Go over the records and copy every line with the string "agent".

╭─ EXERCISE DATA

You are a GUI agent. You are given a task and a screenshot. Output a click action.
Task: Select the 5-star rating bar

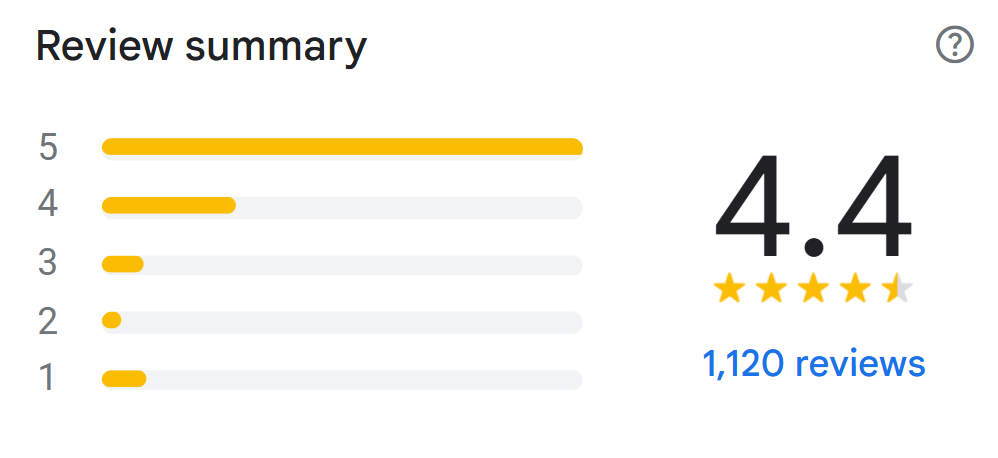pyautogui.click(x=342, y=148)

╰─
╭─ EXERCISE DATA

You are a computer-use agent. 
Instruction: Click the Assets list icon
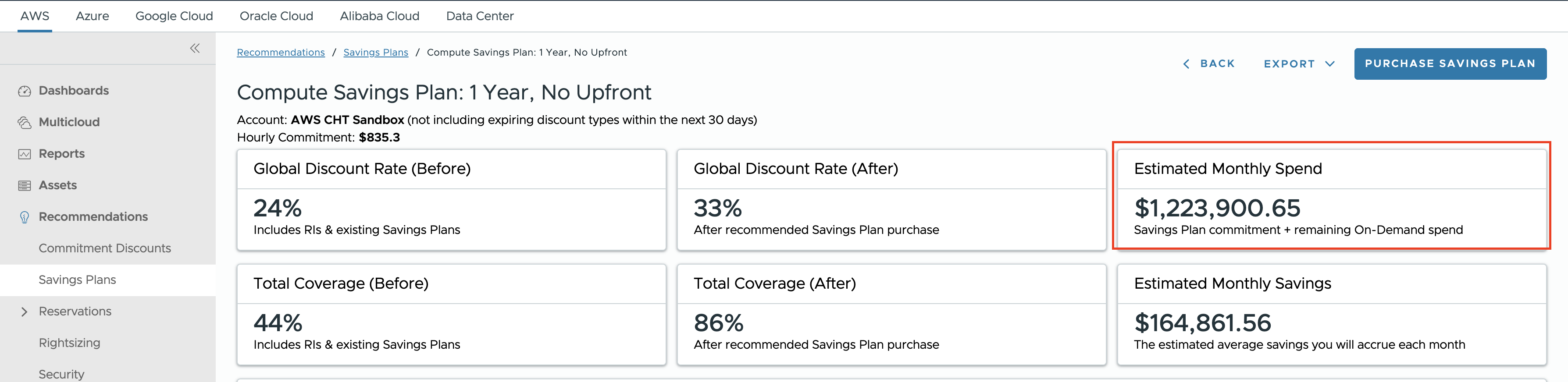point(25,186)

╰─

■ ANSWER SPACE:
You are a GUI agent. You are given a task and a screenshot. Output a click action.
You are a computer-use agent. 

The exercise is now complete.